**Consegna**
Nel brano sulla Chiesa e i malati, riscrivi il tratto che parte da "Così la Chiesa" e finisce con "trapianto di fegato.". Sostituisci "ammalati" con "malati".

━━━━━ Brano da leggere

20 Febbraio 2021

Così la Chiesa ha “curato” i malati

Oltre 70mila euro dei fondi 8x1000 stanziati con l'emergenza Covid, destinati all'acquisto di migliaia di farmaci. Così la Diocesi di Piazza Armerina ha permesso a centinaia di ammalati di potersi curare. Tra koro c'è Antonio (nome fittizio) che ha potuto proseguire serenamente la terapia continuativa in attesa di un trapianto di fegato.

di Andrea Cassisi

Il nome di Antonio è nella lista. Spera che al più presto il suo telefono possa squillare per rompere il silenzio dell’attesa: ricevere un fegato nuovo. È certamente un tempo di fede per lui che in Dio ha riposto la speranza di continuare a vivere e vivere meglio; ma anche di cure, visite specialistiche e farmaci. E il balsamo della sua fede è forte, vigoroso, intenso. Ma non basta. Servono le medicine di una terapia continuativa che garantisca quel benessere necessario per vivere e continuare a fatica a lavorare, considerate le sue precarie condizioni di salute, aggravate anche dalla necessità di un trapianto. Storia di un malato che deve fare i conti in tasca per curarsi in un momento di crisi occupazionale, con l’emergenza sanitaria che dilaga e i farmaci costosi che diventerà un miraggio per tanti. Minimo comune denominatore di tanti, troppi cittadini, uomini e donne che abitano i 12 comuni della Diocesi di Piazza Armerina che devono scegliere se e come curarsi o mettere qualcosa nel piatto. A loro – e sono centinaia – è stata dedicata una buona parte del fondo dell’8×1000 stanziato per il Covid. Una misura straordinaria gestita dagli uffici Caritas (diocesano e cittadini) che attraverso lo sportello d’ascolto, per il tramite dei diaconi, hanno raccolto il grido d’aiuto di quanti in una farmacia non possono neppure metterci piede.

━━━━━━━━━━
━━━━━ Dati da analizzare

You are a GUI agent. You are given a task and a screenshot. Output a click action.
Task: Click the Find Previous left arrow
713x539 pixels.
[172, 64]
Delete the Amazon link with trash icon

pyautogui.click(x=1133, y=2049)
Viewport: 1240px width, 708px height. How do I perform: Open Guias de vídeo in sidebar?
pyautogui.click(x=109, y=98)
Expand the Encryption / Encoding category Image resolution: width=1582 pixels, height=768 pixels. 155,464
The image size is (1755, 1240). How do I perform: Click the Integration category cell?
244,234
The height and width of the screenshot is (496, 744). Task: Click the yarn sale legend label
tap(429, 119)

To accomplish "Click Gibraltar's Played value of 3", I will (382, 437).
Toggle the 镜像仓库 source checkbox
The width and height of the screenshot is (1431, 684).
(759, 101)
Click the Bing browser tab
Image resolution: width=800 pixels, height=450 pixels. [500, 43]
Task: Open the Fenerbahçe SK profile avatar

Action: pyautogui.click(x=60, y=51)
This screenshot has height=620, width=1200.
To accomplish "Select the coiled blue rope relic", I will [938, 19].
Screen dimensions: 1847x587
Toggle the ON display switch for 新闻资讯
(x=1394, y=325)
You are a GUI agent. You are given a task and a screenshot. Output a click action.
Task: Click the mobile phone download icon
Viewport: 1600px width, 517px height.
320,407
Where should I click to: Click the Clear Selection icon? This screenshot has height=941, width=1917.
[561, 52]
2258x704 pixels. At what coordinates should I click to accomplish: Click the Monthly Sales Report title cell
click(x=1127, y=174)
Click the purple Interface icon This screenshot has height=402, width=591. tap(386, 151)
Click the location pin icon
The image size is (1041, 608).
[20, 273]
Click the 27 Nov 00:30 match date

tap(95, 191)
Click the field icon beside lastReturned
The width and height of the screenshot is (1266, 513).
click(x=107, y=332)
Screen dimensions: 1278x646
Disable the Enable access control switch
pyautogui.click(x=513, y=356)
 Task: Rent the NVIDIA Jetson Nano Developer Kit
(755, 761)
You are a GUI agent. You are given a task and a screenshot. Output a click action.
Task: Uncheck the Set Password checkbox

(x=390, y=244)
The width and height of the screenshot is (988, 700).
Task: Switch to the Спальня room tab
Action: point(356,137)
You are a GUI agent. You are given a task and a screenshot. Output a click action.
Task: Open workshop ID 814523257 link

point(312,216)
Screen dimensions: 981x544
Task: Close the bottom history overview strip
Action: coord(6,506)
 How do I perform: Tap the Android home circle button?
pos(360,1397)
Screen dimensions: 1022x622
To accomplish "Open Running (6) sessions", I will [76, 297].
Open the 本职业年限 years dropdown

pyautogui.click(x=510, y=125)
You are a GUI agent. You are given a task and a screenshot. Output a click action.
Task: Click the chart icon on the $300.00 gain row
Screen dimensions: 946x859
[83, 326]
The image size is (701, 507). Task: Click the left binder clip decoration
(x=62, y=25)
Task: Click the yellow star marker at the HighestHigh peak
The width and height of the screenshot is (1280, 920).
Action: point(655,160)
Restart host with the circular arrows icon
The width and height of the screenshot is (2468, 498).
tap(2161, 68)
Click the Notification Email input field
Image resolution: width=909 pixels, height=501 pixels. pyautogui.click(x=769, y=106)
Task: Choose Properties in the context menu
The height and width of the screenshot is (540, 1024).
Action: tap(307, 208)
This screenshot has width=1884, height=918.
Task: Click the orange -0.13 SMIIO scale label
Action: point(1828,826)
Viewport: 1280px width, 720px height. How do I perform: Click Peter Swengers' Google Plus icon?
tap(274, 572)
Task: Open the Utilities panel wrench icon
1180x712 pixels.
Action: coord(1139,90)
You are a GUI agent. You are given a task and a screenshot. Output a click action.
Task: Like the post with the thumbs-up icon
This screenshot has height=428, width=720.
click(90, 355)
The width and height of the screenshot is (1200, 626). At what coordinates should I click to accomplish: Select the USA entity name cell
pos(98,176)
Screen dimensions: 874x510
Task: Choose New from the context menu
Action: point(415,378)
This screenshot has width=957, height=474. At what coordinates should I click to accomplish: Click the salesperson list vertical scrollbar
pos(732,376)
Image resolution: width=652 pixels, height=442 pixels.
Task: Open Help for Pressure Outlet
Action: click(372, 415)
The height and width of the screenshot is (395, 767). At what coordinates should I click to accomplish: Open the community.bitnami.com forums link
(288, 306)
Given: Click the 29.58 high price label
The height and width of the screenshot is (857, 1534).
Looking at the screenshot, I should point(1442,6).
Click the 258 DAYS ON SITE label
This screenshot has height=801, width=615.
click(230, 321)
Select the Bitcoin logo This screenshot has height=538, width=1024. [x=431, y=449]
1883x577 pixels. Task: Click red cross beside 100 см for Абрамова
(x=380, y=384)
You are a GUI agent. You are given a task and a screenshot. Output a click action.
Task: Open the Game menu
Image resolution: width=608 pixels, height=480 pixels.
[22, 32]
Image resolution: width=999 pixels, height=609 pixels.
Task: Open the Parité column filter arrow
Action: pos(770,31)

━━━━━━━━━━

**Risposta**
Così la Chiesa ha “curato” i malati

Oltre 70mila euro dei fondi 8x1000 stanziati con l'emergenza Covid, destinati all'acquisto di migliaia di farmaci. Così la Diocesi di Piazza Armerina ha permesso a centinaia di malati di potersi curare. Tra koro c'è Antonio (nome fittizio) che ha potuto proseguire serenamente la terapia continuativa in attesa di un trapianto di fegato.